Recorded data
================================
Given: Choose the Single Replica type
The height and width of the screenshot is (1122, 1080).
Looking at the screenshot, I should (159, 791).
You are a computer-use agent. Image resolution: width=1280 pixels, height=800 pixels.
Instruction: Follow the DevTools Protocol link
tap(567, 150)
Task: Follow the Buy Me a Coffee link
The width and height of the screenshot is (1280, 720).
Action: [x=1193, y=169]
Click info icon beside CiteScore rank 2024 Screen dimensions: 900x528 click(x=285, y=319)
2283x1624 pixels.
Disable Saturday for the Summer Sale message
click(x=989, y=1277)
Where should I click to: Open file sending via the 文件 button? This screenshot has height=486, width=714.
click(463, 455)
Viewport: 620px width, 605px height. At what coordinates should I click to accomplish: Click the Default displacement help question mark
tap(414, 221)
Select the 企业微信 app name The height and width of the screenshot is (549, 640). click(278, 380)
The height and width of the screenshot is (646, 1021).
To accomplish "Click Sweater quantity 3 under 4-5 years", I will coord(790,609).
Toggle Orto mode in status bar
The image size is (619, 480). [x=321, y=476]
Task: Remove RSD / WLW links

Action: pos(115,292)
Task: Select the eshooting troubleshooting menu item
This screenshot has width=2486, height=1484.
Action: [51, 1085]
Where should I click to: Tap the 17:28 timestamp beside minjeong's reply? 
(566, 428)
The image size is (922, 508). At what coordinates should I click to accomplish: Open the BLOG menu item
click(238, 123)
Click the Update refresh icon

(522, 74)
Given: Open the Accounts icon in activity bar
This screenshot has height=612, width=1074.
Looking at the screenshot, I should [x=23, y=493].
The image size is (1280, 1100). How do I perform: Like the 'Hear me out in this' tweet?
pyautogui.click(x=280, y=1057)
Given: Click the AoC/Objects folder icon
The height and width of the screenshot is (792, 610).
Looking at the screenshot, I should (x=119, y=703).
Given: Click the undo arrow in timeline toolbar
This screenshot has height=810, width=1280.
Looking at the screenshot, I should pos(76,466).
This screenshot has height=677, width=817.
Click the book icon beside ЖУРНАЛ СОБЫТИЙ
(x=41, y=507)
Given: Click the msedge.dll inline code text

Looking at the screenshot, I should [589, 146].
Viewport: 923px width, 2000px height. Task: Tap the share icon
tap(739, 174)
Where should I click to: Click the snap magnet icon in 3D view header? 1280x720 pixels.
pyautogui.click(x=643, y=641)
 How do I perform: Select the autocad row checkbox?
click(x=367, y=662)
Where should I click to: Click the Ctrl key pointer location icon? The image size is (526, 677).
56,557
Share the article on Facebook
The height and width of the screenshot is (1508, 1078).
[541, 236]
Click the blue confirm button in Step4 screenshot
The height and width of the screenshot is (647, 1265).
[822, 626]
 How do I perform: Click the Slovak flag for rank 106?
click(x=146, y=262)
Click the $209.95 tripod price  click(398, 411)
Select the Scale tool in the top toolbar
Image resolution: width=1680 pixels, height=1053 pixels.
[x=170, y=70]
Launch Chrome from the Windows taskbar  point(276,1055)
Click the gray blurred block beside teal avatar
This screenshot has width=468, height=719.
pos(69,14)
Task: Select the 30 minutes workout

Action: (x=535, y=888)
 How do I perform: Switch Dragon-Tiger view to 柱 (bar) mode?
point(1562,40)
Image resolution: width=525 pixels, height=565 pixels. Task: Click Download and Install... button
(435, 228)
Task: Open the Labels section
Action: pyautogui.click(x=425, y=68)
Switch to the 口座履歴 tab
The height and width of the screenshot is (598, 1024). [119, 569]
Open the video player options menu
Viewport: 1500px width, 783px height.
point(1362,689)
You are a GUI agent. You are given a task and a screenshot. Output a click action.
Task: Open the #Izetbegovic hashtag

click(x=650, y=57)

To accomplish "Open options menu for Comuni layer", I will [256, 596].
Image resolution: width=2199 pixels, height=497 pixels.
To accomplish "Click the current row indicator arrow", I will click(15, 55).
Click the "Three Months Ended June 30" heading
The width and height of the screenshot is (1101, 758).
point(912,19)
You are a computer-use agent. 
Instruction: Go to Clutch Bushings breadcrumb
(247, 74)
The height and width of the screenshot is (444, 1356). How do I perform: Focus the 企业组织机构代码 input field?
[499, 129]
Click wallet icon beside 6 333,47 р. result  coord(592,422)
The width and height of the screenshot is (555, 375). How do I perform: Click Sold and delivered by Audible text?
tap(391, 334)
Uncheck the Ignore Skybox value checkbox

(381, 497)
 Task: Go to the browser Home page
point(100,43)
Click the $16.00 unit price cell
================================
Task statement:
Once you have read the records above, output each of them verbatim.

Problem solution:
Given: Choose the Single Replica type
The height and width of the screenshot is (1122, 1080).
Looking at the screenshot, I should (159, 791).
You are a computer-use agent. Image resolution: width=1280 pixels, height=800 pixels.
Instruction: Follow the DevTools Protocol link
tap(567, 150)
Task: Follow the Buy Me a Coffee link
The width and height of the screenshot is (1280, 720).
Action: [x=1193, y=169]
Click info icon beside CiteScore rank 2024 Screen dimensions: 900x528 click(x=285, y=319)
2283x1624 pixels.
Disable Saturday for the Summer Sale message
click(x=989, y=1277)
Where should I click to: Open file sending via the 文件 button? This screenshot has height=486, width=714.
click(463, 455)
Viewport: 620px width, 605px height. At what coordinates should I click to accomplish: Click the Default displacement help question mark
tap(414, 221)
Select the 企业微信 app name The height and width of the screenshot is (549, 640). click(278, 380)
The height and width of the screenshot is (646, 1021).
To accomplish "Click Sweater quantity 3 under 4-5 years", I will coord(790,609).
Toggle Orto mode in status bar
The image size is (619, 480). [x=321, y=476]
Task: Remove RSD / WLW links

Action: pos(115,292)
Task: Select the eshooting troubleshooting menu item
This screenshot has width=2486, height=1484.
Action: [51, 1085]
Where should I click to: Tap the 17:28 timestamp beside minjeong's reply? 
(566, 428)
The image size is (922, 508). At what coordinates should I click to accomplish: Open the BLOG menu item
click(238, 123)
Click the Update refresh icon

(522, 74)
Given: Open the Accounts icon in activity bar
This screenshot has height=612, width=1074.
Looking at the screenshot, I should [x=23, y=493].
The image size is (1280, 1100). How do I perform: Like the 'Hear me out in this' tweet?
pyautogui.click(x=280, y=1057)
Given: Click the AoC/Objects folder icon
The height and width of the screenshot is (792, 610).
Looking at the screenshot, I should (x=119, y=703).
Given: Click the undo arrow in timeline toolbar
This screenshot has height=810, width=1280.
Looking at the screenshot, I should pos(76,466).
This screenshot has height=677, width=817.
Click the book icon beside ЖУРНАЛ СОБЫТИЙ
(x=41, y=507)
Given: Click the msedge.dll inline code text

Looking at the screenshot, I should [589, 146].
Viewport: 923px width, 2000px height. Task: Tap the share icon
tap(739, 174)
Where should I click to: Click the snap magnet icon in 3D view header? 1280x720 pixels.
pyautogui.click(x=643, y=641)
 How do I perform: Select the autocad row checkbox?
click(x=367, y=662)
Where should I click to: Click the Ctrl key pointer location icon? The image size is (526, 677).
56,557
Share the article on Facebook
The height and width of the screenshot is (1508, 1078).
[541, 236]
Click the blue confirm button in Step4 screenshot
The height and width of the screenshot is (647, 1265).
[822, 626]
 How do I perform: Click the Slovak flag for rank 106?
click(x=146, y=262)
Click the $209.95 tripod price  click(398, 411)
Select the Scale tool in the top toolbar
Image resolution: width=1680 pixels, height=1053 pixels.
[x=170, y=70]
Launch Chrome from the Windows taskbar  point(276,1055)
Click the gray blurred block beside teal avatar
This screenshot has width=468, height=719.
pos(69,14)
Task: Select the 30 minutes workout

Action: (x=535, y=888)
 How do I perform: Switch Dragon-Tiger view to 柱 (bar) mode?
point(1562,40)
Image resolution: width=525 pixels, height=565 pixels. Task: Click Download and Install... button
(435, 228)
Task: Open the Labels section
Action: pyautogui.click(x=425, y=68)
Switch to the 口座履歴 tab
The height and width of the screenshot is (598, 1024). [119, 569]
Open the video player options menu
Viewport: 1500px width, 783px height.
point(1362,689)
You are a GUI agent. You are given a task and a screenshot. Output a click action.
Task: Open the #Izetbegovic hashtag

click(x=650, y=57)

To accomplish "Open options menu for Comuni layer", I will [256, 596].
Image resolution: width=2199 pixels, height=497 pixels.
To accomplish "Click the current row indicator arrow", I will click(15, 55).
Click the "Three Months Ended June 30" heading
The width and height of the screenshot is (1101, 758).
point(912,19)
You are a computer-use agent. 
Instruction: Go to Clutch Bushings breadcrumb
(247, 74)
The height and width of the screenshot is (444, 1356). How do I perform: Focus the 企业组织机构代码 input field?
[499, 129]
Click wallet icon beside 6 333,47 р. result  coord(592,422)
The width and height of the screenshot is (555, 375). How do I perform: Click Sold and delivered by Audible text?
tap(391, 334)
Uncheck the Ignore Skybox value checkbox

(381, 497)
 Task: Go to the browser Home page
point(100,43)
Click the $16.00 unit price cell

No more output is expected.